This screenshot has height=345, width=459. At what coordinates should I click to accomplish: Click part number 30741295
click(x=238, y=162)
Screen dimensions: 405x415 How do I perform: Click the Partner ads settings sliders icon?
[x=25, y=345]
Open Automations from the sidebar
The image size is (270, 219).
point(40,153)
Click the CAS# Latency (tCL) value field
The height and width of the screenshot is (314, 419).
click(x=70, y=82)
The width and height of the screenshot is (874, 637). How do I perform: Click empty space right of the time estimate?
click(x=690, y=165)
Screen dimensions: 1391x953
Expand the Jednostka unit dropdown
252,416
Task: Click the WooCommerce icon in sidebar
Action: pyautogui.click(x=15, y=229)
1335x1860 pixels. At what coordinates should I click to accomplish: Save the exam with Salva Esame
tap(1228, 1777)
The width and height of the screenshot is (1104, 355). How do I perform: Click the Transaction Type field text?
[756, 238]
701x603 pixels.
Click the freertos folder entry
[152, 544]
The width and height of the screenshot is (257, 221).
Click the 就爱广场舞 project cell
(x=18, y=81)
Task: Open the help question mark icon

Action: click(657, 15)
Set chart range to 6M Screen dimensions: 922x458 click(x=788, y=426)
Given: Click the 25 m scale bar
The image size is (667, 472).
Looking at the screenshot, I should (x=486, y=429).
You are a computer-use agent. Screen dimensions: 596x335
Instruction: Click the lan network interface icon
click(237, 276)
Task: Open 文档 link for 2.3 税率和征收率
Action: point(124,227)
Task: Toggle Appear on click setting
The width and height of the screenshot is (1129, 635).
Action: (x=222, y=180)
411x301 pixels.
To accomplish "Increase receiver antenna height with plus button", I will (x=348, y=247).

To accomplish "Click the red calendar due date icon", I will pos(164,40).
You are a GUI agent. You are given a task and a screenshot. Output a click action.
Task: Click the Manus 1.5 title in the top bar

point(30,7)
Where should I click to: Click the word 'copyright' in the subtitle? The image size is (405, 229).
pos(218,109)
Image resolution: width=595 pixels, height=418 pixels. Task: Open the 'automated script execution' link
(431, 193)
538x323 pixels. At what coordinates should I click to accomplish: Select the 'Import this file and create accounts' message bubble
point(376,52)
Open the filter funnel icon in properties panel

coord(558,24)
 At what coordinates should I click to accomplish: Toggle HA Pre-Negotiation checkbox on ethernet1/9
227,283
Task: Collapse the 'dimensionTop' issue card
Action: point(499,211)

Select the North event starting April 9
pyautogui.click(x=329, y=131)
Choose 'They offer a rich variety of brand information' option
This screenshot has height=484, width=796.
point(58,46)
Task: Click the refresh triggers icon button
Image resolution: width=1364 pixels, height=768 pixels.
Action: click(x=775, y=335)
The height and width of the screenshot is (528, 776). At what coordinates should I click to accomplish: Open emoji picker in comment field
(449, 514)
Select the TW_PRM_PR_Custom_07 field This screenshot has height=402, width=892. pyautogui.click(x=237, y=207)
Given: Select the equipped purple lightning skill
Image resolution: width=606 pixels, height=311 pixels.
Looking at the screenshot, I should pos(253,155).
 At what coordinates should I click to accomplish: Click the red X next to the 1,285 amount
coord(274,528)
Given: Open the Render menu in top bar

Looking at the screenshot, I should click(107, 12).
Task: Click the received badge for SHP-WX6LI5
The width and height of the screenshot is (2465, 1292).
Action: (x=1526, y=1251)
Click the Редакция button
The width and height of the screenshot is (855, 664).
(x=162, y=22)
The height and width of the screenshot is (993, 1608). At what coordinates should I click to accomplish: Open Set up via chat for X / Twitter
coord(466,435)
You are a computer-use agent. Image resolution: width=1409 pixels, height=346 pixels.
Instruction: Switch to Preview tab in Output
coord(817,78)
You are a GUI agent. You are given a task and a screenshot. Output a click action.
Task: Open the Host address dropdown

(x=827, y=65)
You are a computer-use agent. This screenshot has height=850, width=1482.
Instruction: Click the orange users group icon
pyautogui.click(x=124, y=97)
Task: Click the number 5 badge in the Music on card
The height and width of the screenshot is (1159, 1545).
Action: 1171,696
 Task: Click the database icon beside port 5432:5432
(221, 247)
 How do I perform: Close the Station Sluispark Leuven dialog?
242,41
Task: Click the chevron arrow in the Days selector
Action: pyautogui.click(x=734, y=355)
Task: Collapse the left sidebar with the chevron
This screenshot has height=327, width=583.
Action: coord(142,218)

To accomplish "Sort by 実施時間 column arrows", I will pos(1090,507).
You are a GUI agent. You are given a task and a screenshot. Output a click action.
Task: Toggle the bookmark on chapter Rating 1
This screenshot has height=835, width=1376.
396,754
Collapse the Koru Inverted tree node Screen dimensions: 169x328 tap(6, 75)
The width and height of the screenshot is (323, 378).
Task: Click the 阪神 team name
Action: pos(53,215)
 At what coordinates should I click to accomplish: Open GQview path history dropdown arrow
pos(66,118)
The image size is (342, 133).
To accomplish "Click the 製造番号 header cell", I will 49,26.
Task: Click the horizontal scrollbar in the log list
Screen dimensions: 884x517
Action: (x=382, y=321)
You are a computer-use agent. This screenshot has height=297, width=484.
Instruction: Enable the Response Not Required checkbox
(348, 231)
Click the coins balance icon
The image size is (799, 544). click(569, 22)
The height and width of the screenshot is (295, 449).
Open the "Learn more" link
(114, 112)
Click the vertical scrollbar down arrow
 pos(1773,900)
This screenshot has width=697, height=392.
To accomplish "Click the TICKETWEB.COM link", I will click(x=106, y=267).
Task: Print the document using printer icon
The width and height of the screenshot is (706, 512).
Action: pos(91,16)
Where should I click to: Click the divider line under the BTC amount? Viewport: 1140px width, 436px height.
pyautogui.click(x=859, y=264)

......

* _What to produce_
Reproduce every one of the records above word for word, from the first line to the last.

* _Answer for this exercise_
This screenshot has height=345, width=459. At what coordinates should I click to accomplish: Click part number 30741295
click(x=238, y=162)
Screen dimensions: 405x415 How do I perform: Click the Partner ads settings sliders icon?
[x=25, y=345]
Open Automations from the sidebar
The image size is (270, 219).
point(40,153)
Click the CAS# Latency (tCL) value field
The height and width of the screenshot is (314, 419).
click(x=70, y=82)
The width and height of the screenshot is (874, 637). How do I perform: Click empty space right of the time estimate?
click(x=690, y=165)
Screen dimensions: 1391x953
Expand the Jednostka unit dropdown
252,416
Task: Click the WooCommerce icon in sidebar
Action: pyautogui.click(x=15, y=229)
1335x1860 pixels. At what coordinates should I click to accomplish: Save the exam with Salva Esame
tap(1228, 1777)
The width and height of the screenshot is (1104, 355). How do I perform: Click the Transaction Type field text?
[756, 238]
701x603 pixels.
Click the freertos folder entry
[152, 544]
The width and height of the screenshot is (257, 221).
Click the 就爱广场舞 project cell
(x=18, y=81)
Task: Open the help question mark icon

Action: click(657, 15)
Set chart range to 6M Screen dimensions: 922x458 click(x=788, y=426)
Given: Click the 25 m scale bar
The image size is (667, 472).
Looking at the screenshot, I should (x=486, y=429).
You are a computer-use agent. Screen dimensions: 596x335
Instruction: Click the lan network interface icon
click(237, 276)
Task: Open 文档 link for 2.3 税率和征收率
Action: point(124,227)
Task: Toggle Appear on click setting
The width and height of the screenshot is (1129, 635).
Action: (x=222, y=180)
411x301 pixels.
To accomplish "Increase receiver antenna height with plus button", I will (x=348, y=247).

To accomplish "Click the red calendar due date icon", I will pos(164,40).
You are a GUI agent. You are given a task and a screenshot. Output a click action.
Task: Click the Manus 1.5 title in the top bar

point(30,7)
Where should I click to: Click the word 'copyright' in the subtitle? The image size is (405, 229).
pos(218,109)
Image resolution: width=595 pixels, height=418 pixels. Task: Open the 'automated script execution' link
(431, 193)
538x323 pixels. At what coordinates should I click to accomplish: Select the 'Import this file and create accounts' message bubble
point(376,52)
Open the filter funnel icon in properties panel

coord(558,24)
 At what coordinates should I click to accomplish: Toggle HA Pre-Negotiation checkbox on ethernet1/9
227,283
Task: Collapse the 'dimensionTop' issue card
Action: point(499,211)

Select the North event starting April 9
pyautogui.click(x=329, y=131)
Choose 'They offer a rich variety of brand information' option
This screenshot has height=484, width=796.
point(58,46)
Task: Click the refresh triggers icon button
Image resolution: width=1364 pixels, height=768 pixels.
Action: click(x=775, y=335)
The height and width of the screenshot is (528, 776). At what coordinates should I click to accomplish: Open emoji picker in comment field
(449, 514)
Select the TW_PRM_PR_Custom_07 field This screenshot has height=402, width=892. pyautogui.click(x=237, y=207)
Given: Select the equipped purple lightning skill
Image resolution: width=606 pixels, height=311 pixels.
Looking at the screenshot, I should pos(253,155).
 At what coordinates should I click to accomplish: Click the red X next to the 1,285 amount
coord(274,528)
Given: Open the Render menu in top bar

Looking at the screenshot, I should click(107, 12).
Task: Click the received badge for SHP-WX6LI5
The width and height of the screenshot is (2465, 1292).
Action: (x=1526, y=1251)
Click the Редакция button
The width and height of the screenshot is (855, 664).
(x=162, y=22)
The height and width of the screenshot is (993, 1608). At what coordinates should I click to accomplish: Open Set up via chat for X / Twitter
coord(466,435)
You are a computer-use agent. Image resolution: width=1409 pixels, height=346 pixels.
Instruction: Switch to Preview tab in Output
coord(817,78)
You are a GUI agent. You are given a task and a screenshot. Output a click action.
Task: Open the Host address dropdown

(x=827, y=65)
You are a computer-use agent. This screenshot has height=850, width=1482.
Instruction: Click the orange users group icon
pyautogui.click(x=124, y=97)
Task: Click the number 5 badge in the Music on card
The height and width of the screenshot is (1159, 1545).
Action: 1171,696
 Task: Click the database icon beside port 5432:5432
(221, 247)
 How do I perform: Close the Station Sluispark Leuven dialog?
242,41
Task: Click the chevron arrow in the Days selector
Action: pyautogui.click(x=734, y=355)
Task: Collapse the left sidebar with the chevron
This screenshot has height=327, width=583.
Action: coord(142,218)

To accomplish "Sort by 実施時間 column arrows", I will pos(1090,507).
You are a GUI agent. You are given a task and a screenshot. Output a click action.
Task: Toggle the bookmark on chapter Rating 1
This screenshot has height=835, width=1376.
396,754
Collapse the Koru Inverted tree node Screen dimensions: 169x328 tap(6, 75)
The width and height of the screenshot is (323, 378).
Task: Click the 阪神 team name
Action: pos(53,215)
 At what coordinates should I click to accomplish: Open GQview path history dropdown arrow
pos(66,118)
The image size is (342, 133).
To accomplish "Click the 製造番号 header cell", I will 49,26.
Task: Click the horizontal scrollbar in the log list
Screen dimensions: 884x517
Action: (x=382, y=321)
You are a computer-use agent. This screenshot has height=297, width=484.
Instruction: Enable the Response Not Required checkbox
(348, 231)
Click the coins balance icon
The image size is (799, 544). click(569, 22)
The height and width of the screenshot is (295, 449).
Open the "Learn more" link
(114, 112)
Click the vertical scrollbar down arrow
 pos(1773,900)
This screenshot has width=697, height=392.
To accomplish "Click the TICKETWEB.COM link", I will click(x=106, y=267).
Task: Print the document using printer icon
The width and height of the screenshot is (706, 512).
Action: pos(91,16)
Where should I click to: Click the divider line under the BTC amount? Viewport: 1140px width, 436px height.
pyautogui.click(x=859, y=264)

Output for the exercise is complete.